To Freundlich’s credit he knows well enough he’s collected a solid cast, and gives them plenty of room to do ‘scene work’. One notable thing about this new production is that it is ‘gender-flipped’ (Mads Mikkelsen played the Michelle Williams role in the original version). Each of the performers, especially Williams, make a number of remarkable ‘choices’, which is to say they play out rote scenarios in ways you don’t necessarily see coming. To that end, this film may serve as a useful tool for acting students. For the rest of us, it’s alarmingly dull.

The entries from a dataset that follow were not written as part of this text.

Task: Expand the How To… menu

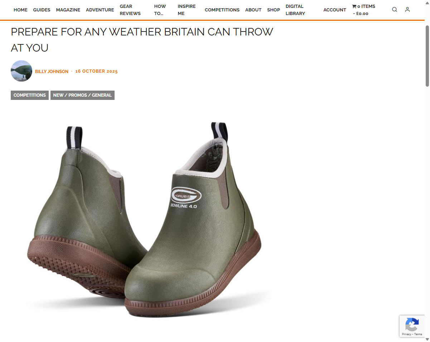Action: [160, 10]
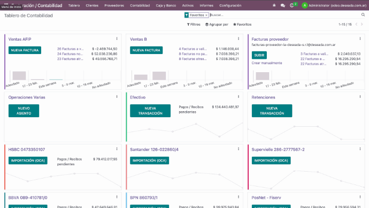Viewport: 369px width, 208px height.
Task: Expand the Filtros dropdown
Action: pos(194,25)
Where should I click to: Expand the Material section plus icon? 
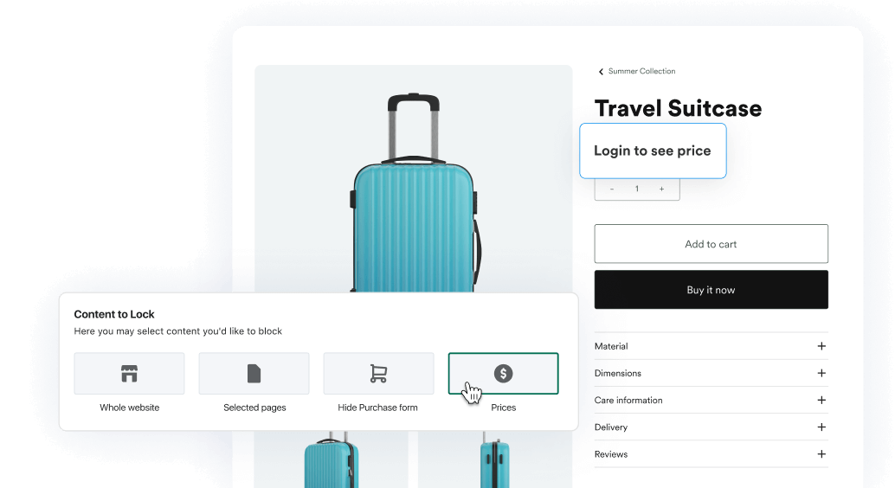(x=821, y=346)
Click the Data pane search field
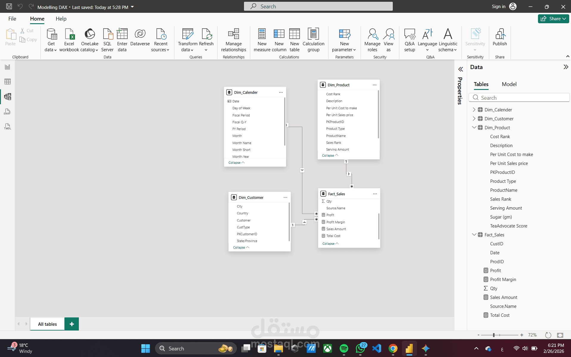The width and height of the screenshot is (571, 357). 519,97
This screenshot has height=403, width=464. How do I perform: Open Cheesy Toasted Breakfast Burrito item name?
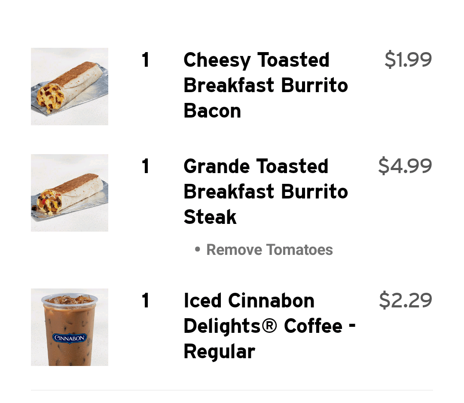266,85
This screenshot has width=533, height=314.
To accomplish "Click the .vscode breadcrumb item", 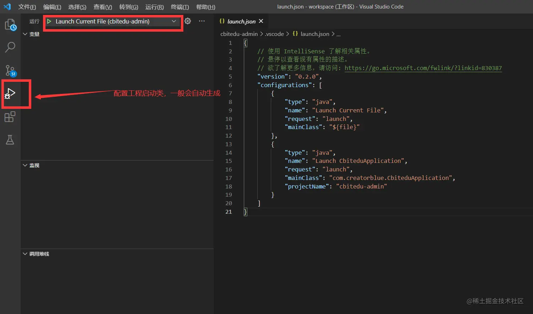I will (x=274, y=34).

Apart from some very expensive-looking hotel suites and well-lit modern sculptures, there’s not much happening visually. There are even a few wobbly drone shots. After the Wedding is just a fundamentally remote film. Moore’s sharp businesswoman exterior is fierce and, when necessary, frightening, but it is not played for Devil Wears Prada laughs. Crudup is an agreeable, kind man who seems well aware his big earner partner can support his art. Williams’s work as a saviour in the Third World gives us a perspective on the family’s quite conspicuous wealth, but they are merely rich, not greedy or cruel. One likes to welcome ambiguity, as real life is rarely cut-and-dry, but the attitude of this film is just so roomy its purpose simply becomes lost.